Le basket français n’est pas là pour rien
Pour les jeux, la FFBB et Jordan sortent le nouveau maillot des équipes françaises de basket. L’opportunité parfaite pour mettre en lumière les communautés qui font vivre ce sport pas toujours en haut de l’affiche en France, mais qui compte pourtant trois fois plus de licenciés que le rugby.

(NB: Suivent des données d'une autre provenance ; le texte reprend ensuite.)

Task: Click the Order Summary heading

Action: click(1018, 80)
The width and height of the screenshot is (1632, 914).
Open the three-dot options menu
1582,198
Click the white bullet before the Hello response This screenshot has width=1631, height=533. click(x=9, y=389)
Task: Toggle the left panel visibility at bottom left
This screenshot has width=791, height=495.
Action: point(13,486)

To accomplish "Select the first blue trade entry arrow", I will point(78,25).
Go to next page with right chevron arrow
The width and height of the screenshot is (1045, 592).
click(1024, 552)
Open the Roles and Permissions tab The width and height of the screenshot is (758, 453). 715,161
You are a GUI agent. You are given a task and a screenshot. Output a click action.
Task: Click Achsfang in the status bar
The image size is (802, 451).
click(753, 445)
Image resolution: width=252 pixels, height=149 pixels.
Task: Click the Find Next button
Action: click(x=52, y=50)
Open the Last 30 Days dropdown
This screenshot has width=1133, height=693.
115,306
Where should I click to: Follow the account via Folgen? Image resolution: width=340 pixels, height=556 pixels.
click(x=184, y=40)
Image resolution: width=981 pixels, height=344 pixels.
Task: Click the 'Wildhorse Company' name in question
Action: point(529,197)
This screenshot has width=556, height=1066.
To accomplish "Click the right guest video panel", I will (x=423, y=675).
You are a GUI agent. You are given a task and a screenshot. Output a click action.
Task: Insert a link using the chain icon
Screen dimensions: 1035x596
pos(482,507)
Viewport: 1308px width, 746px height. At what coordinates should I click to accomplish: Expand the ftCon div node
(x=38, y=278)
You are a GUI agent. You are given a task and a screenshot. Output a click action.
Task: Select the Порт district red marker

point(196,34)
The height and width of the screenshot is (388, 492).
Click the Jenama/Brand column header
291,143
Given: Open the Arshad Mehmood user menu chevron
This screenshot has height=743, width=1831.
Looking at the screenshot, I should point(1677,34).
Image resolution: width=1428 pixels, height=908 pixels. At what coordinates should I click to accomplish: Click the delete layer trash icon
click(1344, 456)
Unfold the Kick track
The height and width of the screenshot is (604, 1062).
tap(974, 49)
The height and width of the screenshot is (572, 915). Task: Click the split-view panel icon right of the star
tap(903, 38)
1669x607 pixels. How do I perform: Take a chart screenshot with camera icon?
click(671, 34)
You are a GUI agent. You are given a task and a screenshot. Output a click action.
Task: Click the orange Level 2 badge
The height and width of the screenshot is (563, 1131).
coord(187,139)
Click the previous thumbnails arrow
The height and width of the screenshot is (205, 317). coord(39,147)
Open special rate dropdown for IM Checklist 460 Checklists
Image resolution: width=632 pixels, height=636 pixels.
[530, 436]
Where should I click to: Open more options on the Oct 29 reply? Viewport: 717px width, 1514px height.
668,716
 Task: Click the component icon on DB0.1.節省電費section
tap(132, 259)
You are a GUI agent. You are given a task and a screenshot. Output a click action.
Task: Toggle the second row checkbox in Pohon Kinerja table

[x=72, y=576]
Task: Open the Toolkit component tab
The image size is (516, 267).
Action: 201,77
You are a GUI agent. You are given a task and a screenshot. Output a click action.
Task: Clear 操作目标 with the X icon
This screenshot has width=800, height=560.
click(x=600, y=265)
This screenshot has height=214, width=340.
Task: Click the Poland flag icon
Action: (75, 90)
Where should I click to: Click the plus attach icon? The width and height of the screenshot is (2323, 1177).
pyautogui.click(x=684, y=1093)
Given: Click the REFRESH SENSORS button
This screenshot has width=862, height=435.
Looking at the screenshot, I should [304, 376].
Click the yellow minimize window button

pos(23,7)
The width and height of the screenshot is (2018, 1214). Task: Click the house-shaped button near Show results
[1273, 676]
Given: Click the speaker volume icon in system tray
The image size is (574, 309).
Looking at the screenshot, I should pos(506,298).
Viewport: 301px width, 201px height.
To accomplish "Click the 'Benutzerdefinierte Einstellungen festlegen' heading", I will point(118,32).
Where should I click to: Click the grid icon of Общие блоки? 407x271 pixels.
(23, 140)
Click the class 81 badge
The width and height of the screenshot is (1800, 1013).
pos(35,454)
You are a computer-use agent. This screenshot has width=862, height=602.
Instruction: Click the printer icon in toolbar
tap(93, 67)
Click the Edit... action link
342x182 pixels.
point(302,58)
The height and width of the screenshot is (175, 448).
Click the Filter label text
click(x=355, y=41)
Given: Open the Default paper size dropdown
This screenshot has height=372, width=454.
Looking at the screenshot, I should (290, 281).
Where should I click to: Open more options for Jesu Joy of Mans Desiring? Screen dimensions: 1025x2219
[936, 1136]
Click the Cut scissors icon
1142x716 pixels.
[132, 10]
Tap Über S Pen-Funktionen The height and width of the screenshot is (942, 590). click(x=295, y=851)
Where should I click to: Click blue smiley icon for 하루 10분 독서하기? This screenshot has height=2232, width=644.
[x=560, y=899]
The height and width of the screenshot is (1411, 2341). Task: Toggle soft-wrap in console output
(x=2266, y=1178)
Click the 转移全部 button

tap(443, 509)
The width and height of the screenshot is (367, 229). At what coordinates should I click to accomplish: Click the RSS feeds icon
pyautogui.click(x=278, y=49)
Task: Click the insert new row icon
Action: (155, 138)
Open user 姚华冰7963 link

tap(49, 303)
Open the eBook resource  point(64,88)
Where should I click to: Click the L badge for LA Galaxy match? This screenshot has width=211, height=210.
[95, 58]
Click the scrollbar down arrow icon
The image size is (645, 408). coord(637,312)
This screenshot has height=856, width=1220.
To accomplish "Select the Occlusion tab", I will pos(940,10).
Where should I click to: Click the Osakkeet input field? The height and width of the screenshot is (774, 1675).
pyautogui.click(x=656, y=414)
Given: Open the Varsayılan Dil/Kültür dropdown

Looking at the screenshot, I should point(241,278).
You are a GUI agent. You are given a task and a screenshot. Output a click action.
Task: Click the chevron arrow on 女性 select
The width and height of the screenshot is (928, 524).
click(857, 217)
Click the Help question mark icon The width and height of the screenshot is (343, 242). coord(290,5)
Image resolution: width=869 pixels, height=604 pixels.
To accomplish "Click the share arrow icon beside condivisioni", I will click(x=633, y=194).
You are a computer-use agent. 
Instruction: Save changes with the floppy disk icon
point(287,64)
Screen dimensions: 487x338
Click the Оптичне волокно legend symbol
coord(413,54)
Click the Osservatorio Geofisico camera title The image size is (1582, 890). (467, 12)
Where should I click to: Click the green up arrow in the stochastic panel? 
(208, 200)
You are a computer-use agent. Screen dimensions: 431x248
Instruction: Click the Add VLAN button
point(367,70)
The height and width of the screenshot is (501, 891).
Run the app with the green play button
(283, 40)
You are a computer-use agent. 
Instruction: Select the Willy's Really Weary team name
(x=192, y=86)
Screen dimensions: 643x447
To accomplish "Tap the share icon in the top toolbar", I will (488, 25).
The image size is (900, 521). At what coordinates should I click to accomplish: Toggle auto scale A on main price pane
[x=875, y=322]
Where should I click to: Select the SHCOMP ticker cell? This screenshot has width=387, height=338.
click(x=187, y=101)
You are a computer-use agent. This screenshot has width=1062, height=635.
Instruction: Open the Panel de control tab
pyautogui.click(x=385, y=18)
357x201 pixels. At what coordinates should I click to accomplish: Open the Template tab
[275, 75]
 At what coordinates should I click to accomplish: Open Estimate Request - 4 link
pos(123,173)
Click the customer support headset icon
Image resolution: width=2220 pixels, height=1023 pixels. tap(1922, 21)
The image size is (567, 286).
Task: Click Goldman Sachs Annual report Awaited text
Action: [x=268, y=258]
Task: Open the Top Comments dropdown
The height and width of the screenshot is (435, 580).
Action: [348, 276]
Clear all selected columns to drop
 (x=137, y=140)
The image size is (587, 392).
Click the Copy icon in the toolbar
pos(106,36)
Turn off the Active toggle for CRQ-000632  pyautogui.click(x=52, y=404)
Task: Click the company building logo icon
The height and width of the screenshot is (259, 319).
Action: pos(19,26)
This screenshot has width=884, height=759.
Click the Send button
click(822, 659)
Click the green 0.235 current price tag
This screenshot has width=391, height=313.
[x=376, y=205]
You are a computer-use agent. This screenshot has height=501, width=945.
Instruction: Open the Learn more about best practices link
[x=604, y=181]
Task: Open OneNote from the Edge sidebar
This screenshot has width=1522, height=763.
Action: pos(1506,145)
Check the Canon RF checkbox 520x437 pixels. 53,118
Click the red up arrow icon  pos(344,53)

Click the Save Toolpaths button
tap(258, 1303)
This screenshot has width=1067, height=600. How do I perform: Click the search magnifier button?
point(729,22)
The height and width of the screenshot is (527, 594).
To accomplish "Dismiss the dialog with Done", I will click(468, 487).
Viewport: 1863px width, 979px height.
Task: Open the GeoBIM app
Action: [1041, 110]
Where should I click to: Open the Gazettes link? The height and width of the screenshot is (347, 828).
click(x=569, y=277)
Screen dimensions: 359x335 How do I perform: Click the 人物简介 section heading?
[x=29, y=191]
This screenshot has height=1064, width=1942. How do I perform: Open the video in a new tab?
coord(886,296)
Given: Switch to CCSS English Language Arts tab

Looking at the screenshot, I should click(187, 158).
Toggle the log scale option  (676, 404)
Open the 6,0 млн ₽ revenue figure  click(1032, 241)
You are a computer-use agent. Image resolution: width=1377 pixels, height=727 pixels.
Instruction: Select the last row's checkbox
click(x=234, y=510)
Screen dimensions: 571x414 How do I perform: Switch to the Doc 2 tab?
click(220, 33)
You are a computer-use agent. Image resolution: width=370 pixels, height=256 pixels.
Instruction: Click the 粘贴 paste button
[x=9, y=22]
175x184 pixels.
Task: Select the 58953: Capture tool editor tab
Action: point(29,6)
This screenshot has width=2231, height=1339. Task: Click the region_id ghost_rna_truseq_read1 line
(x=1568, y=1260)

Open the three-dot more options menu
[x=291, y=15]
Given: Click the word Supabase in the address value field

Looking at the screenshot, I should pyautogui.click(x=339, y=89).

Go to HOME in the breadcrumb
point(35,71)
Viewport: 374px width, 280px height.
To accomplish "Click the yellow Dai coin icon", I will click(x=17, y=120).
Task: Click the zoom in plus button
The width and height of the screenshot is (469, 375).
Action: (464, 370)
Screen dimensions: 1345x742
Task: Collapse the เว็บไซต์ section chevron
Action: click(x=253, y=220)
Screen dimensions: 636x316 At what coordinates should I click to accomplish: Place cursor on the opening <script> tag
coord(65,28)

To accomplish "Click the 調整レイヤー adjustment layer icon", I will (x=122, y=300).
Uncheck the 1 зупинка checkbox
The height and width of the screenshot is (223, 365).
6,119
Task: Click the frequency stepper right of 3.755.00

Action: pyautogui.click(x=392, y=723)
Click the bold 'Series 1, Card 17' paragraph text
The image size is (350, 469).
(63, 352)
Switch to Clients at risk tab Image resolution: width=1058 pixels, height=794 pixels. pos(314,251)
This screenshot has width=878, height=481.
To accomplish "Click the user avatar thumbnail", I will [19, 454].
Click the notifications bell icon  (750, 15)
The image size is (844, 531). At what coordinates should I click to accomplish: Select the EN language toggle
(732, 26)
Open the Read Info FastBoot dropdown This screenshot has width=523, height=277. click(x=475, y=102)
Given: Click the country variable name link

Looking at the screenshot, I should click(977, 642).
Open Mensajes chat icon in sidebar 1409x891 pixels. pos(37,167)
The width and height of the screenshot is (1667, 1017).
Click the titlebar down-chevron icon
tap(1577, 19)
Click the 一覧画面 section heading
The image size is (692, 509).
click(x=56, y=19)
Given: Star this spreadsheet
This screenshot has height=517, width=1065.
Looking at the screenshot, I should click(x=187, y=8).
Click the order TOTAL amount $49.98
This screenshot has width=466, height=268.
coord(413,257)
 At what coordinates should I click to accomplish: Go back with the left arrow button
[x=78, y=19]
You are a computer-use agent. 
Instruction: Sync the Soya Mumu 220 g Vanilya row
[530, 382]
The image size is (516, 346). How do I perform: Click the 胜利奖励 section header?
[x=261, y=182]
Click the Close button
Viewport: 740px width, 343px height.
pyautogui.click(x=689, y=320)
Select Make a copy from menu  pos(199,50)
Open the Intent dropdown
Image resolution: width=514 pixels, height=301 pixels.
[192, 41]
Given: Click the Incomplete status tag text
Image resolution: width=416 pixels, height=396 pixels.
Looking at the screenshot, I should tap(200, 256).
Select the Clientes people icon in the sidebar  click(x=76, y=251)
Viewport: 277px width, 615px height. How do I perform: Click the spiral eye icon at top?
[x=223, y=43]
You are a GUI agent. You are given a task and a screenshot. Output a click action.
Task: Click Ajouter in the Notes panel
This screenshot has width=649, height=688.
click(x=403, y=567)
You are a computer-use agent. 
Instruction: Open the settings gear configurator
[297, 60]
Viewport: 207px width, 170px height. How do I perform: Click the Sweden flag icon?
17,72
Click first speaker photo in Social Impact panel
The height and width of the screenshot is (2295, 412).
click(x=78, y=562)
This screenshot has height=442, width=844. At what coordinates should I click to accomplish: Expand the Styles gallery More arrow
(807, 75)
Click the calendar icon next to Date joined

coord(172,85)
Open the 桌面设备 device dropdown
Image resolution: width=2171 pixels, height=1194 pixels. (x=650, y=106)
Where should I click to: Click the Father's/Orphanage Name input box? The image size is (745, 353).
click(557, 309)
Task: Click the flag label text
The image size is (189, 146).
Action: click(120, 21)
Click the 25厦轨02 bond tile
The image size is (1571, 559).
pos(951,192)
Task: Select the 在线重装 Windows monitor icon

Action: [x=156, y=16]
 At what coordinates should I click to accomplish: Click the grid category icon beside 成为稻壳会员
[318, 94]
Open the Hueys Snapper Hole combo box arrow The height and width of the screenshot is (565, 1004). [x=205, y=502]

Au quatre coins du pays, on est allé à la rencontre de ceux qui sont les miroirs des joueurs des équipes de France : à travers Winona, Yebta, Laura, Emrys et Sydney résonnent les parcours de Diandra Tchatchouang, Evan Fournier, Marine Johannès, Nicolas Batum et Rudy Gobert. Autant d’histoires croisées et de parcours qui montrent que si le basket français en est là aujourd’hui, c’est pas pour rien. Et surtout qu’il n’est pas prêt de stopper son ascension.
Yebta
Yebta a 21 ans, il vient de Pantin.
Il commence le basket comme beaucoup, un peu par hasard parce qu’il suffit de peu pour s’y essayer. « Mon premier souvenir de basket je pense que c’était en bas de chez moi quand je jouais au basket avec mes potes. » C’est aussi avec eux, pour s’amuser, qu’il commence à filmer des vidéos humoristiques sur leur pratique du sport. Il les prend aujourd’hui très au sérieux : « Les vidéos de basket sont accès sur la performance mais nous, on a essayé de dériver un peu la chose sur l’humour, parce qu’il y a tellement de sujets drôles à aborder dans le sport et surtout dans le basket. » C’est aujourd’hui ce qui fait son succès sur les réseaux sociaux.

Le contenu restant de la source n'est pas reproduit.